*** Provided records ***

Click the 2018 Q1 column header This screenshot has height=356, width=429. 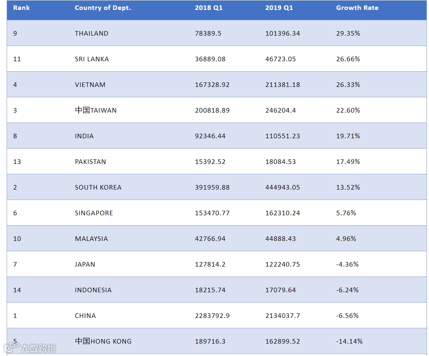tap(209, 7)
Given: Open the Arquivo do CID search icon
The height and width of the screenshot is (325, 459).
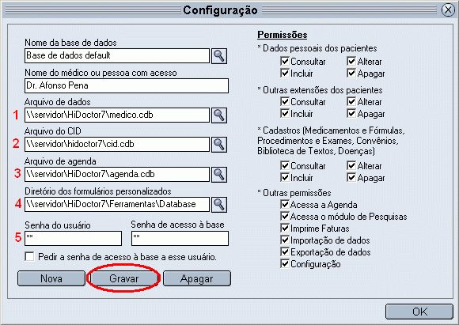Looking at the screenshot, I should point(219,145).
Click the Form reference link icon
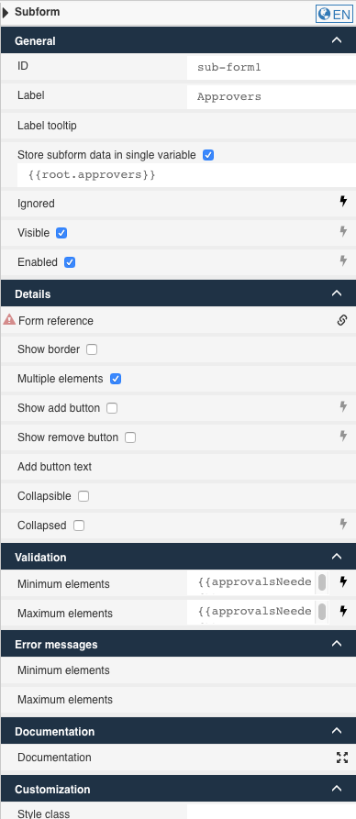 tap(342, 320)
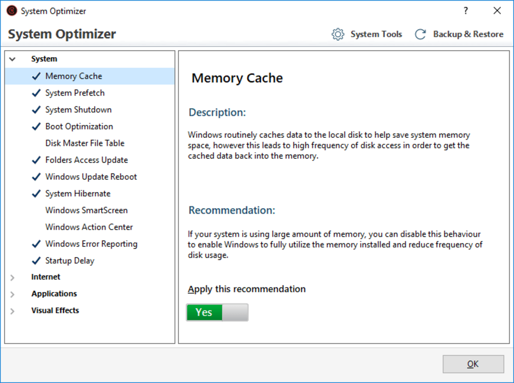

***

Please copy only the lines from the one that contains "Given: Open the Arquivo do CID search icon" through the last line of the records, exactly, and keep every picture out of the copy.

Given: Open the Arquivo do CID search icon
The height and width of the screenshot is (325, 459).
Looking at the screenshot, I should point(219,145).
Click the Form reference link icon
 tap(342, 320)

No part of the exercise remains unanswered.